The three main characters are named “fatty," “normy,” and “lanky,” labeled based on adjectives, without their own name on the script. The reasoning behind this is that they are people who are not special in any way, similar to people audience members often see around us. The fatty represents a dictator who reigns over the people based on strength and power, while the normy is satisfied with the minimum share of returning and living in the mechanism of power and obeying and adapting to the oppression and domination of the system. The lanky represents a helpless intellectual who is less capable of understanding the dynamics of the theory, preceded by speech rather than the practice.
Park Seong-eun said that the main content of this play is a ludicrous occurrence in which the main characters struggle to find justification for their actions in a barbaric situation where human beings are forced to eat human beings.

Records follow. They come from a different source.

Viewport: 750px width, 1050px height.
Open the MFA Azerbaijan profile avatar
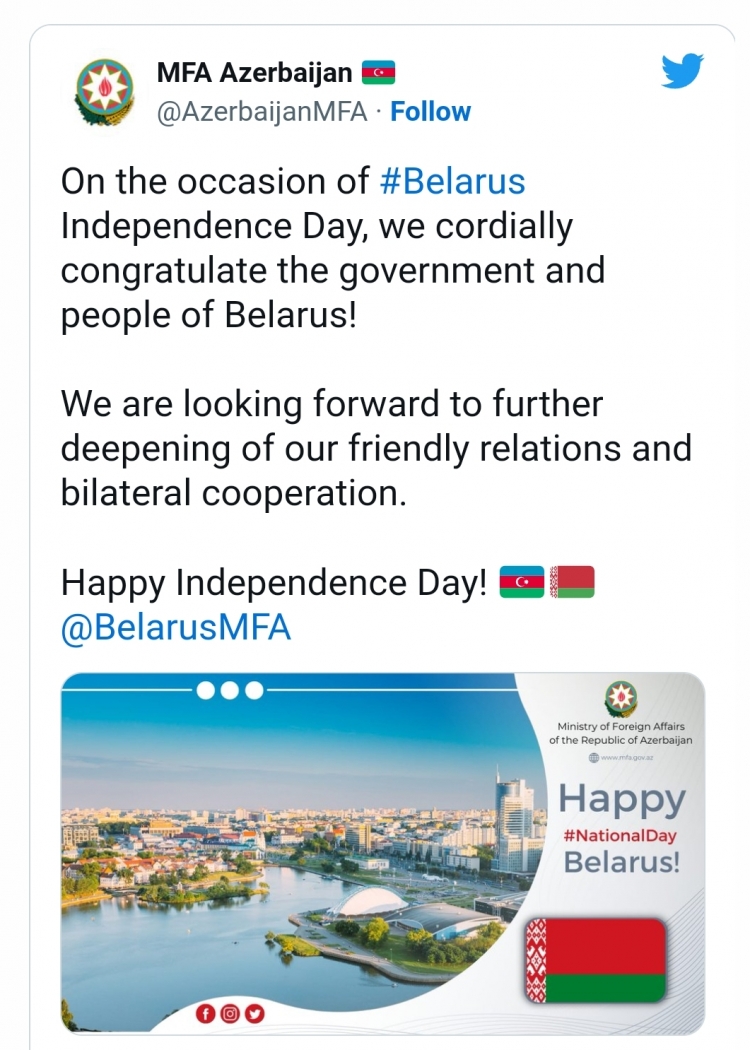(x=104, y=92)
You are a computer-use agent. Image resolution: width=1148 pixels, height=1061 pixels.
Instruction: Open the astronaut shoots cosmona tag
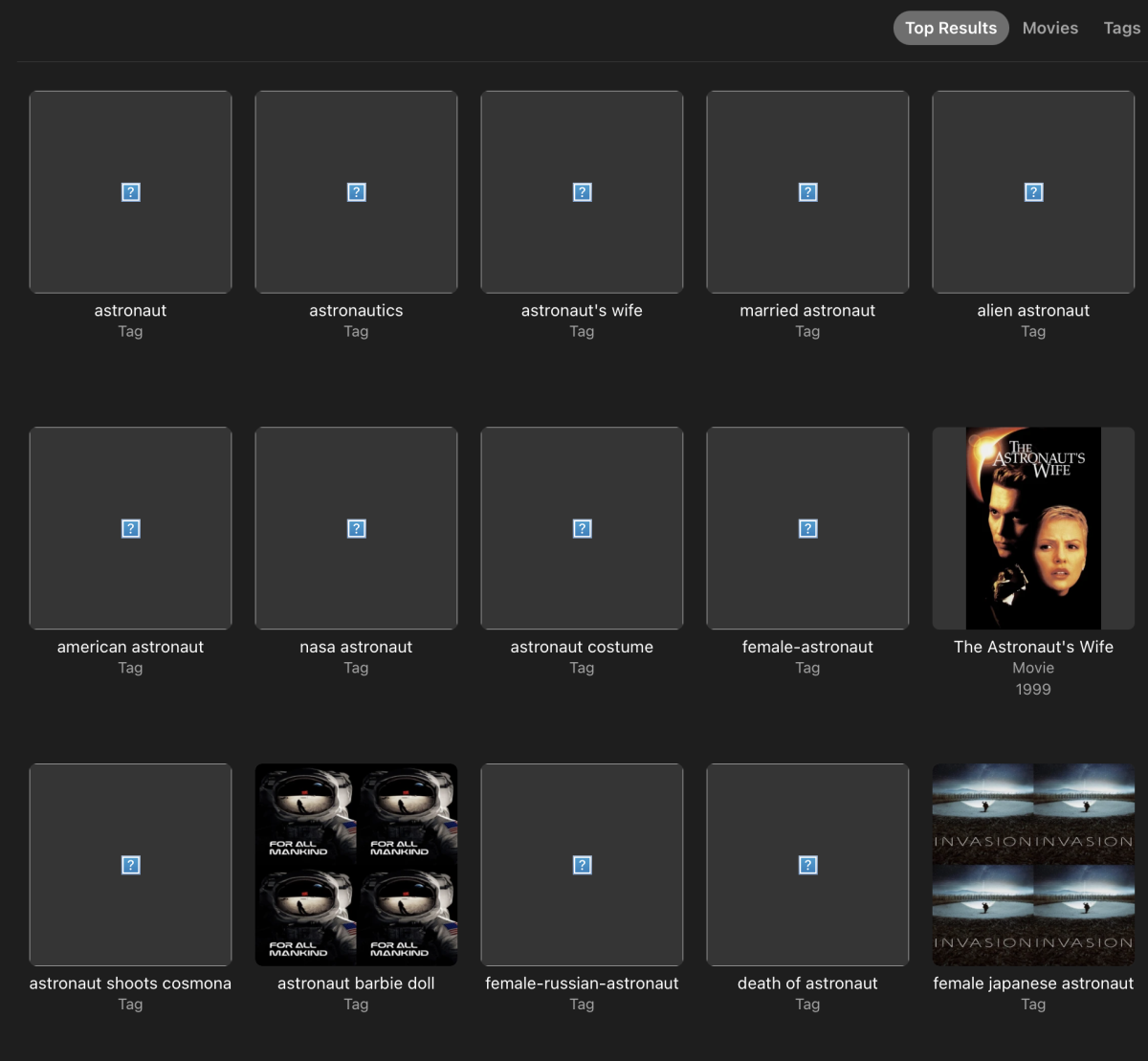pyautogui.click(x=130, y=864)
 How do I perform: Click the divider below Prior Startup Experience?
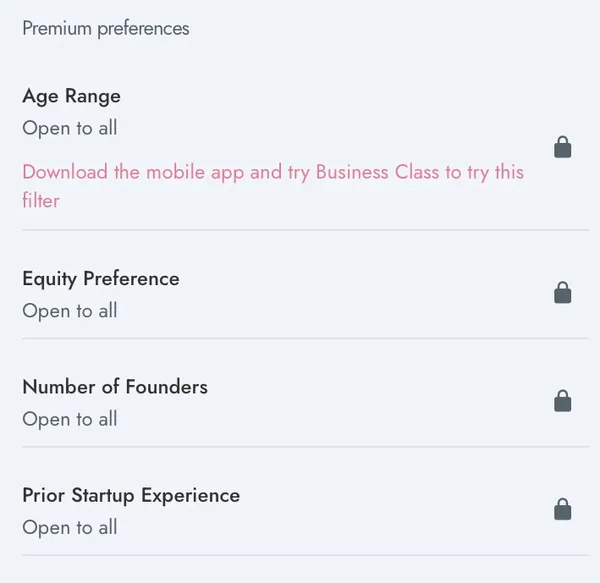305,555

When the play ended, the actors and the audience took pictures together on the stage. The reporter asked the audience members how they felt while they watched the play.
Kim Seong-jeong, Ewha Womans University ‘17, who came to see her actor friend, exclaimed, “I felt the play was profound. They were amateur actors, but it seemed excellent to me, and the awkwardness itself felt fine.”
When the reporter asked what they felt when he saw the play, Lee Yeon-woo and Lee Seo-woo, who came to see the play because they too are friends with one of the actors in the play, said “We felt the selfishness that human beings are capable of when they were exposed to extreme circumstances.”
After the audience left, HUFSplay began to dismantle the stage: the actors, directors, and the planner, together with all of the HUFSplay people, removed the stage together and took down the posters.
The reporter asked the actors about their feelings regarding their last performance. Eom Jeong-yeon said “We practiced for two months of vacation. I am glad that the last performance was well done.”
Actor Kim Chai-hyeon stated, “I thought that I would be able to feel relieved after the performance, but I feel a sense of frustration as I get ready to go home and think about it. So, I think that I am going to perform again.”
Actor Lee Suk-min, who played the lanky in this play, seemed particularly sad. “It is hard to express your testimony as an adjective. My heart hurts. I want to do more. I regret that I couldn’t remember the script faster and always do better. It seems to be addictive,” said Lee. He described that feeling as seeming like a vicious circle of sorts, but he seemed to be committed to acting again in another play.
Director Lee Yong-soo replied to the reporter asking about the goal he was trying to achieve through the play. Lee said, “The team got to know each other well, the audience understood the paintings we made, the play kept safe, and people made memories that are unforgettable to everyone. Yes, we are all done.”
It seemed as if the HUFSplay troupe couldn’t be fully satisfied, but they did well enough in the end.
Now we know about the play “Out At Sea” and HUFSplay. HUFSplay acted out this play to tell the audience the meaning in the play. What message did they want to tell us? In the middle of the sea, we could see our reality. We are all the fatty, the normy, and the lanky. We need to think about where we are in this society and how we should live with each other.